We included RCTs comparing chemotherapy alone with chemotherapy plus ATRA in patients with all stages of AML. We excluded trials if less than 80% of participants were adults or participants with AML, and if no subgroup data were available. Patients with myelodysplastic syndrome (MDS) were included, if they had a refractory anaemia and more than 20% of blasts.

Data collection and analysis: 

Two review authors independently extracted data and assessed the quality of trials. We contacted study authors to obtain missing information. We used hazard ratios (HR) for overall survival (OS) and disease-free survival (DFS; instead of the pre-planned event-free survival, as this outcome was not reported), and we calculated risk ratios (RR) for the other outcomes quality of life, on-study mortality and adverse events. We presented all measures with 95% confidence intervals (CIs). We assessed the certainty of evidence using GRADE methods.

Main results: 

Our search resulted in 2192 potentially relevant references, of which we included eight trials with 28 publications assessing 3998 patients. Overall, we judged the potential risk of bias of the eight included trials as moderate. Two of eight trials were published as abstracts only. All the included trials used different chemotherapy schedules and one trial only evaluated the effect of the hypomethylating agent decitabine, a drug know to affect epigenetics, in combination with ATRA.

The addition of ATRA to chemotherapy resulted in probably little or no difference in OS compared to chemotherapy only (2985 participants; HR 0.94 (95% confidence interval (CI) 0.87 to 1.02); moderate-certainty evidence). Based on a mortality rate at 24 months of 70% with chemotherapy alone, the mortality rate with chemotherapy plus ATRA was 68% (95% CI 65% to 71%).

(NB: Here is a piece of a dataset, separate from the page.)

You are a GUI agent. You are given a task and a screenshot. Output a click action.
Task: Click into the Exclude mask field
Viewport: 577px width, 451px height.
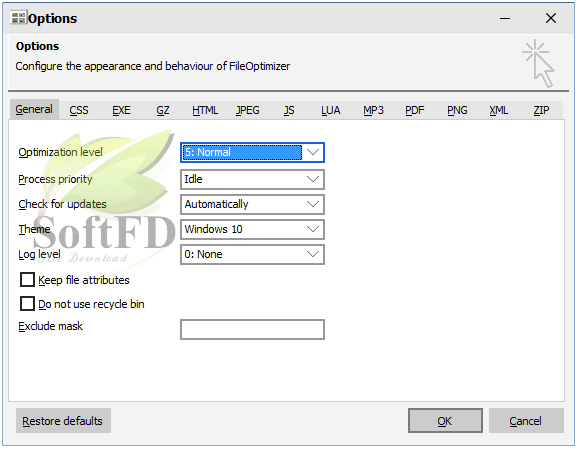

For DFS, complete response rate (CRR) and on-study mortality there was probably little or no difference between treatment groups (DFS: 1258 participants, HR 0.99, 95% CI 0.87 to 1.12; CRR: 3081 participants, RR 1.02, 95% CI 0.96 to 1.09; on-study mortality: 2839 participants, RR 1.02, 95% CI 0.81 to 1.30, all moderate-certainty evidence).

Three trials with 1428 participants reported the adverse events 'infection' and 'cardiac toxicity': There was probably no, or little difference in terms of infection rate between participants receiving ATRA or not (RR 1.05, 95% CI 0.96 to 1.15; moderate-certainty evidence). We are uncertain whether ATRA decreases cardiac toxicity (RR 0.46, 95% CI 0.24 to 0.90; P = 0.02, very low certainty-evidence, however, cardiac toxicity was low).

Rates and severity of diarrhoea and nausea/vomiting were assessed in two trials with 337 patients and we are uncertain whether there is a difference between treatment arms (diarrhoea: RR 2.19, 95% CI 1.07 to 4.47; nausea/vomiting: RR 1.46, 95% CI 0.75 to 2.85; both very low-certainty evidence).

Quality of life was not reported by any of the included trials.